Distinct interaction of human and guinea pig histamine H2-receptor with guanidine-type agonists.

It is unknown why the potencies and efficacies of long-chained guanidine-type histamine H2-receptor (H2R) agonists are lower at the H2R of human neutrophils than at the H2R of the guinea pig atrium. To elucidate these differences, we analyzed fusion proteins of the human H2R (hH2R) and guinea pig H2R (gpH2R), respectively, and the short splice variant of Gsalpha (GsalphaS) expressed in Sf9 cells.

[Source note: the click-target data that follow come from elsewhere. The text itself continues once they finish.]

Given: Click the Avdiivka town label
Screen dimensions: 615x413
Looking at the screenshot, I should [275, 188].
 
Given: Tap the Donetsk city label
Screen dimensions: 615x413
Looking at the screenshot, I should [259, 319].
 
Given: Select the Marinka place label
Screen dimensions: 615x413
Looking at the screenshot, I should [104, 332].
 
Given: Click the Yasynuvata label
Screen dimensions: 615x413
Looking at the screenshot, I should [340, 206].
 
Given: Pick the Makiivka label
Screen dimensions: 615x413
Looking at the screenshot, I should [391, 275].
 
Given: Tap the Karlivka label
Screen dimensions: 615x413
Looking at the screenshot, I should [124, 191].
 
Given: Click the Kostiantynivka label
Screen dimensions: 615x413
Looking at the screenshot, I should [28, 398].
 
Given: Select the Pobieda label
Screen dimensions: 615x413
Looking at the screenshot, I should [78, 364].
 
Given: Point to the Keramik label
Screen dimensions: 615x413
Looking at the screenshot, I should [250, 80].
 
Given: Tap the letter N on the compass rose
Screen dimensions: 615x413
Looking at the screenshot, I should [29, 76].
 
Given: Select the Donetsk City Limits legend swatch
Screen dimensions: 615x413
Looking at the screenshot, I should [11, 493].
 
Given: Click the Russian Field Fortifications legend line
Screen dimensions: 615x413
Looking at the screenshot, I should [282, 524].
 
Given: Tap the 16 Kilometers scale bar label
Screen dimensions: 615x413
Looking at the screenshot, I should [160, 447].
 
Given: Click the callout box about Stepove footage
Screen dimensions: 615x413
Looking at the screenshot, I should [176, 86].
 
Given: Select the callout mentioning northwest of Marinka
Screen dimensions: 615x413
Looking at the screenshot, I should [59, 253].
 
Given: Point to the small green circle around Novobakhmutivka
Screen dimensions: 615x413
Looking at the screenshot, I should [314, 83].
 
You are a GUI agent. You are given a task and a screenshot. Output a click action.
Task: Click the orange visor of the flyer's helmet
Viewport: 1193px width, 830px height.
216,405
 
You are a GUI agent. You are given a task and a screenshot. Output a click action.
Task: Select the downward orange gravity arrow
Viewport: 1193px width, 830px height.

The potencies and efficacies of small H2R agonists in the GTPase assay and the potencies of antagonists at inhibiting histamine-stimulated GTP hydrolysis by hH2R-GsalphaS and gpH2R-GsalphaS were similar. In contrast, the potencies and efficacies of guanidines were lower at hH2R-GsalphaS than at gpH2R-G(salphaS). Guanidines bound to hH2R-GsalphaS with lower affinity than to gpH2R-GsalphaS, and high-affinity binding of guanidines at gpH2R-GsalphaS was more resistant to disruption by GTPgammaS than binding at hH2R-GsalphaS. Molecular modeling suggested that the nonconserved Asp-271 in transmembrane domain 7 of gpH2R (Ala-271 in hH2R) confers high potency to guanidines. This hypothesis was confirmed by Ala-271-->Asp-271 mutation in hH2R-GsalphaS. Intriguingly, the efficacies of guanidines at the Ala-271-->Asp-271 mutant and at hH2R/gpH2R chimeras were lower than at gpH2R. Our model suggests that a Tyr-17/Asp-271 H-bond, present only in gpH2R-GsalphaS but not the other constructs studied, stabilizes the active guanidine-H2R state. Collectively, our data show 1) distinct interaction of H2R species isoforms with guanidines, 2) that a single amino acid in transmembrane domain 7 critically determines guanidine potency, and 3) that an interaction between transmembrane domains 1 and 7 is important for guanidine efficacy.